Mississauga, March 11 (CINEWS): Thank you Ms. Kamya Ramaswamy for sharing ‘your views’ on the column I wrote last week—“Will feminism be responsible for the death of the family?”. It’s always gratifying to have a reader respond even if they do not agree with you. Read her comment “Blame traditionalism not feminism” here.
It appears that Ms. Ramaswamy was offended by my observations and view point. An opinion is not necessarily right or wrong. It is based on individual experiences and perceptions. That is where she and I seem to differ. More importantly anyone who doesn’t agree with an ideology or notion, has not necessarily gone over to the other side.
Ms. Ramaswamy has misunderstood much of what I wrote and I felt it was necessary to put it into proper perspective.

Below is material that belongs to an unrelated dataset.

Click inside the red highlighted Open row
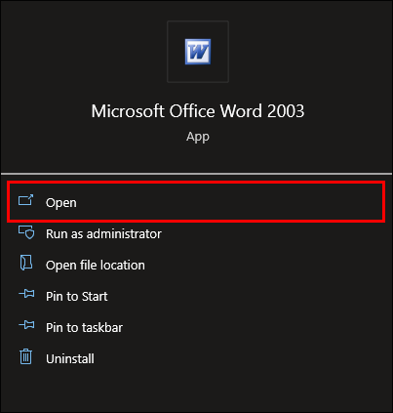Image resolution: width=393 pixels, height=413 pixels. point(196,202)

“Women don’t deserve to enjoy the same life as men!” At no point have I said that. It is what Ms. Ramaswamy read into it. I believe men and women ‘are’ equal. Those who don’t agree, are unlikely to be convinced by bra-burning or some women shunning marriage and commitment. Furthermore, if feminism gets a bad rap today, is that because of traditionalism, sexism or some of the poster women who are championing the cause? While we’re not looking to cajole or persuade, sending the wrong message doesn’t work either.
It is a matter of pride that women are more educated and successful in their careers than ever before. However Ms. Ramaswamy seems to think the men would just naturally become more domesticated as a result of it. Some kind of role swopping! Yet that is not to say that men, even South Asian men don’t step up to the plate. Of course there are exceptions and extremes. But am I wrong in thinking that educated and successful women make better choices when it comes to selecting a life partner? Moreover in a multi-cultural society, like our Canadian one, we have so many options. Are all men sexist? Is there no middle-ground?
It’s true that in many families, children and housekeeping are a woman’s portfolio. This is not just in South Asian homes, as Ms. Ramaswamy seems to think. And what’s wrong with that? I think roles and responsibilities should be assigned based on time and capabilities, not traditionalism, sexism or feminism. It’s not always that men won’t or can’t but rather that often women are better at it. I’ve come across plenty of instances where there are stay-at-home dads and fathers who care more for the kids than their mothers do. (Yes, in South Asian homes.) And it is for them that I would like to speak up.
Yes, men are running scared. Not only South Asian men, but men in general. It’s not just because they’re sexist or traditional. The men who Ms. Ramaswamy points out want wives like their doting South Asian mothers, will eventually find them thanks to their mommies. (And like her, I hope they will value and respect their partners.) The ones that I am referring to on the other hand, don’t want every situation to turn into a gender-based debate or a reflection of their ideologies.
As for how many teenage girls I’ve come across that know basic cooking, cleaning and laundry when compared to boys? Ms. Ramaswamy is not going to like my answer. I’m quite appalled at the many girls who don’t make more than coffee, are untidy and disorganized. They aren’t able to take care of themselves let alone anybody else. And yes, Ms. Ramaswamy you will be happy to know that both my boys (aged 16 and 20) can check off everything on your list. So pardon me if as a mother, I would like for them to have a life partner who can share responsibilities. Not a feminist who believes cooking, cleaning and child rearing are not “her job”.
The most important life principle that I have endeavoured to teach my sons is to respect every human being and especially women.
I was a stay-at-home mom for 11 years. It was a decision that my husband and I made together. I don’t regret it although my career may have suffered a setback because both my sons have matured into well-balanced and respectful young men. While they had a mother who did everything for them and their father during that time, they are always ready to help out and don’t believe in gender-based roles and responsibilities. In fact none of the young South Asian men I know subscribe to that kind of thinking. I guess their parents have managed to find that middle-ground!
Lastly, I’m not scolding girls for being successful women! But I’m disappointed that they believe they can’t have it all. For wasn’t that the point of feminism in the first place.
Nor am I suggesting that every woman has to want marriage and family.
But as I said in my column last week, choices must be made for the right reasons.